TO DO |
Copy out the records below, switching "GUI agent" to "screen assistant" wherever it appears and leaving everything else unchanged.

EXTRACTED INFORMATION |
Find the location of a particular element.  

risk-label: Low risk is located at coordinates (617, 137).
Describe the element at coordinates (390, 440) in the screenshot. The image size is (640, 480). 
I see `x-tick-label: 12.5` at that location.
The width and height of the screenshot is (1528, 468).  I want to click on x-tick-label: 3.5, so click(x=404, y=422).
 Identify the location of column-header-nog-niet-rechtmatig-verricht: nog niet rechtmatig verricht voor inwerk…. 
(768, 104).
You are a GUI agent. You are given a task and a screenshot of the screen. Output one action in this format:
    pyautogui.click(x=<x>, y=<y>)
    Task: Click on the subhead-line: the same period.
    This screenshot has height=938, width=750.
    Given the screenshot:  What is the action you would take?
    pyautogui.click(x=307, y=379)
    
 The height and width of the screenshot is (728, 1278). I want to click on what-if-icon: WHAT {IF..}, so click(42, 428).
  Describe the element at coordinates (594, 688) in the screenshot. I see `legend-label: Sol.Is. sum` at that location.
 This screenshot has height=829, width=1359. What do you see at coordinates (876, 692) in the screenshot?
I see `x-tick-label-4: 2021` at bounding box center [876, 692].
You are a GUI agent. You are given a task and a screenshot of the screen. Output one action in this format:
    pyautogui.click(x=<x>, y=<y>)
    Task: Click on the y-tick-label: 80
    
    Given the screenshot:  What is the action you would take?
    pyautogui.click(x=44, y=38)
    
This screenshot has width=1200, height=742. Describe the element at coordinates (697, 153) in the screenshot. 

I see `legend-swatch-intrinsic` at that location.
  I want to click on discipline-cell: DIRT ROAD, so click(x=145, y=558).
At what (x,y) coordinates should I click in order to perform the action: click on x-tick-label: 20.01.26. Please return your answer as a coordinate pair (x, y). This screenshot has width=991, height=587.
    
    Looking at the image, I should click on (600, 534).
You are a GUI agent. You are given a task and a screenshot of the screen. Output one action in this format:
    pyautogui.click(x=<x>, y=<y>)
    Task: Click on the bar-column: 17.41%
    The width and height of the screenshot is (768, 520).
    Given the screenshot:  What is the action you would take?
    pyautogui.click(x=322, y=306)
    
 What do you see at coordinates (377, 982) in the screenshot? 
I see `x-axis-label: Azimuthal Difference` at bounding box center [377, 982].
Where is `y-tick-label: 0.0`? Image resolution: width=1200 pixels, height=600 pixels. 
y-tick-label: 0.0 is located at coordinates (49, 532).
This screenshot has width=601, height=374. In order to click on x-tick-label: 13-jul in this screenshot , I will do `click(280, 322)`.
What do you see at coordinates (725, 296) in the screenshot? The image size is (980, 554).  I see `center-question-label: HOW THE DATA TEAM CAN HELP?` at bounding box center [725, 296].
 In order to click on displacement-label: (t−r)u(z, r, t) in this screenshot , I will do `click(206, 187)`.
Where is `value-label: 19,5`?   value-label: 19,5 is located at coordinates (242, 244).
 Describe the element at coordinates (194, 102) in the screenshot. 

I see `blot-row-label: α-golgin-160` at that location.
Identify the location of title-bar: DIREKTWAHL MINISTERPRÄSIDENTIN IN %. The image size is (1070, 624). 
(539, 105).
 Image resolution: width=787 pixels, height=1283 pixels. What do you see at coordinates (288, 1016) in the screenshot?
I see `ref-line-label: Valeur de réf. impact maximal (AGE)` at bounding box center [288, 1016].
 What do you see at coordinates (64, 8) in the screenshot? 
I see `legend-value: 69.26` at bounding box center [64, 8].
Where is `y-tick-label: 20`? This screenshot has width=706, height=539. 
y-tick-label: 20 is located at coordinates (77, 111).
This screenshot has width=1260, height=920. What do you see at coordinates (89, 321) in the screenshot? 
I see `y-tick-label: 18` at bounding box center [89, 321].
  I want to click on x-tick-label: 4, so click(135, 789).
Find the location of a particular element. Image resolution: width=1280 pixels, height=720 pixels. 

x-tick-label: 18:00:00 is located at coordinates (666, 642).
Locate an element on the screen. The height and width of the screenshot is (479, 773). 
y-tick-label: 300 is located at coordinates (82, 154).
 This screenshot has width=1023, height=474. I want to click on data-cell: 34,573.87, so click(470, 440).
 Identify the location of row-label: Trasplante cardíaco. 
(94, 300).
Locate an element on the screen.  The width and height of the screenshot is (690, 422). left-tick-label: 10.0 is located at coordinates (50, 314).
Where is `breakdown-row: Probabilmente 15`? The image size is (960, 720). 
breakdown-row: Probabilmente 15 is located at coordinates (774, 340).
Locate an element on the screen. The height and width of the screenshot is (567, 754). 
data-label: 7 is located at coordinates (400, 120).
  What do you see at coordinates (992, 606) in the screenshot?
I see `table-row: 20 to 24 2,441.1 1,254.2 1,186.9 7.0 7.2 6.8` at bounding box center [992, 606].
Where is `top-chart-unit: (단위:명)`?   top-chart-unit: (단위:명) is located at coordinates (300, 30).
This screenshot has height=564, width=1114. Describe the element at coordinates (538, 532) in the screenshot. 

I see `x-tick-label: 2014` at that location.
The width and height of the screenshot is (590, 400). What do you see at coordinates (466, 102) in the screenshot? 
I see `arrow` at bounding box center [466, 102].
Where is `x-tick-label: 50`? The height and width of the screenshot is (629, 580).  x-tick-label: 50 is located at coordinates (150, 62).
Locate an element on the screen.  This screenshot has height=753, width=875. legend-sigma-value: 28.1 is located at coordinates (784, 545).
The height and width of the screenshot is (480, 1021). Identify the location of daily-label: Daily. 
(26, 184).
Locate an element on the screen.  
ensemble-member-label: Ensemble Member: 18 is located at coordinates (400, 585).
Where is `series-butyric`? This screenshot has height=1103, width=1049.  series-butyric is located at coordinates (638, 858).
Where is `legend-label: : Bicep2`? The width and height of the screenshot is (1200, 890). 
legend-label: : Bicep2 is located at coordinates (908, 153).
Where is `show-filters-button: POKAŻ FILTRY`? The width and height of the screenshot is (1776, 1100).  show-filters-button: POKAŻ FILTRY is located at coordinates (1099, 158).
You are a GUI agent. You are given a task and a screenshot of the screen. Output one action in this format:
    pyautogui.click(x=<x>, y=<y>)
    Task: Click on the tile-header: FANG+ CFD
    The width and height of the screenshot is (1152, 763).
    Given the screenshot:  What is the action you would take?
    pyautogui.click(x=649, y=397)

SOLUTION TO THE PROBLEM |
Find the location of a particular element.  

risk-label: Low risk is located at coordinates (617, 137).
Describe the element at coordinates (390, 440) in the screenshot. The image size is (640, 480). 
I see `x-tick-label: 12.5` at that location.
The width and height of the screenshot is (1528, 468).  I want to click on x-tick-label: 3.5, so click(x=404, y=422).
 Identify the location of column-header-nog-niet-rechtmatig-verricht: nog niet rechtmatig verricht voor inwerk…. 
(768, 104).
You are a screen assistant. You are given a task and a screenshot of the screen. Output one action in this format:
    pyautogui.click(x=<x>, y=<y>)
    Task: Click on the subhead-line: the same period.
    This screenshot has height=938, width=750.
    Given the screenshot:  What is the action you would take?
    pyautogui.click(x=307, y=379)
    
 The height and width of the screenshot is (728, 1278). I want to click on what-if-icon: WHAT {IF..}, so click(42, 428).
  Describe the element at coordinates (594, 688) in the screenshot. I see `legend-label: Sol.Is. sum` at that location.
 This screenshot has height=829, width=1359. What do you see at coordinates (876, 692) in the screenshot?
I see `x-tick-label-4: 2021` at bounding box center [876, 692].
You are a screen assistant. You are given a task and a screenshot of the screen. Output one action in this format:
    pyautogui.click(x=<x>, y=<y>)
    Task: Click on the y-tick-label: 80
    
    Given the screenshot:  What is the action you would take?
    pyautogui.click(x=44, y=38)
    
This screenshot has width=1200, height=742. Describe the element at coordinates (697, 153) in the screenshot. 

I see `legend-swatch-intrinsic` at that location.
  I want to click on discipline-cell: DIRT ROAD, so click(x=145, y=558).
At what (x,y) coordinates should I click in order to perform the action: click on x-tick-label: 20.01.26. Please return your answer as a coordinate pair (x, y). This screenshot has width=991, height=587.
    
    Looking at the image, I should click on (600, 534).
You are a screen assistant. You are given a task and a screenshot of the screen. Output one action in this format:
    pyautogui.click(x=<x>, y=<y>)
    Task: Click on the bar-column: 17.41%
    The width and height of the screenshot is (768, 520).
    Given the screenshot:  What is the action you would take?
    pyautogui.click(x=322, y=306)
    
 What do you see at coordinates (377, 982) in the screenshot? 
I see `x-axis-label: Azimuthal Difference` at bounding box center [377, 982].
Where is `y-tick-label: 0.0`? Image resolution: width=1200 pixels, height=600 pixels. 
y-tick-label: 0.0 is located at coordinates (49, 532).
This screenshot has width=601, height=374. In order to click on x-tick-label: 13-jul in this screenshot , I will do `click(280, 322)`.
What do you see at coordinates (725, 296) in the screenshot? The image size is (980, 554).  I see `center-question-label: HOW THE DATA TEAM CAN HELP?` at bounding box center [725, 296].
 In order to click on displacement-label: (t−r)u(z, r, t) in this screenshot , I will do `click(206, 187)`.
Where is `value-label: 19,5`?   value-label: 19,5 is located at coordinates (242, 244).
 Describe the element at coordinates (194, 102) in the screenshot. 

I see `blot-row-label: α-golgin-160` at that location.
Identify the location of title-bar: DIREKTWAHL MINISTERPRÄSIDENTIN IN %. The image size is (1070, 624). 
(539, 105).
 Image resolution: width=787 pixels, height=1283 pixels. What do you see at coordinates (288, 1016) in the screenshot?
I see `ref-line-label: Valeur de réf. impact maximal (AGE)` at bounding box center [288, 1016].
 What do you see at coordinates (64, 8) in the screenshot? 
I see `legend-value: 69.26` at bounding box center [64, 8].
Where is `y-tick-label: 20`? This screenshot has width=706, height=539. 
y-tick-label: 20 is located at coordinates (77, 111).
This screenshot has width=1260, height=920. What do you see at coordinates (89, 321) in the screenshot? 
I see `y-tick-label: 18` at bounding box center [89, 321].
  I want to click on x-tick-label: 4, so click(135, 789).
Find the location of a particular element. Image resolution: width=1280 pixels, height=720 pixels. 

x-tick-label: 18:00:00 is located at coordinates (666, 642).
Locate an element on the screen. The height and width of the screenshot is (479, 773). 
y-tick-label: 300 is located at coordinates (82, 154).
 This screenshot has width=1023, height=474. I want to click on data-cell: 34,573.87, so click(470, 440).
 Identify the location of row-label: Trasplante cardíaco. 
(94, 300).
Locate an element on the screen.  The width and height of the screenshot is (690, 422). left-tick-label: 10.0 is located at coordinates (50, 314).
Where is `breakdown-row: Probabilmente 15`? The image size is (960, 720). 
breakdown-row: Probabilmente 15 is located at coordinates (774, 340).
Locate an element on the screen. The height and width of the screenshot is (567, 754). 
data-label: 7 is located at coordinates (400, 120).
  What do you see at coordinates (992, 606) in the screenshot?
I see `table-row: 20 to 24 2,441.1 1,254.2 1,186.9 7.0 7.2 6.8` at bounding box center [992, 606].
Where is `top-chart-unit: (단위:명)`?   top-chart-unit: (단위:명) is located at coordinates (300, 30).
This screenshot has height=564, width=1114. Describe the element at coordinates (538, 532) in the screenshot. 

I see `x-tick-label: 2014` at that location.
The width and height of the screenshot is (590, 400). What do you see at coordinates (466, 102) in the screenshot? 
I see `arrow` at bounding box center [466, 102].
Where is `x-tick-label: 50`? The height and width of the screenshot is (629, 580).  x-tick-label: 50 is located at coordinates (150, 62).
Locate an element on the screen.  This screenshot has height=753, width=875. legend-sigma-value: 28.1 is located at coordinates (784, 545).
The height and width of the screenshot is (480, 1021). Identify the location of daily-label: Daily. 
(26, 184).
Locate an element on the screen.  
ensemble-member-label: Ensemble Member: 18 is located at coordinates (400, 585).
Where is `series-butyric`? This screenshot has height=1103, width=1049.  series-butyric is located at coordinates (638, 858).
Where is `legend-label: : Bicep2`? The width and height of the screenshot is (1200, 890). 
legend-label: : Bicep2 is located at coordinates (908, 153).
Where is `show-filters-button: POKAŻ FILTRY`? The width and height of the screenshot is (1776, 1100).  show-filters-button: POKAŻ FILTRY is located at coordinates (1099, 158).
You are a screen assistant. You are given a task and a screenshot of the screen. Output one action in this format:
    pyautogui.click(x=<x>, y=<y>)
    Task: Click on the tile-header: FANG+ CFD
    The width and height of the screenshot is (1152, 763).
    Given the screenshot:  What is the action you would take?
    pyautogui.click(x=649, y=397)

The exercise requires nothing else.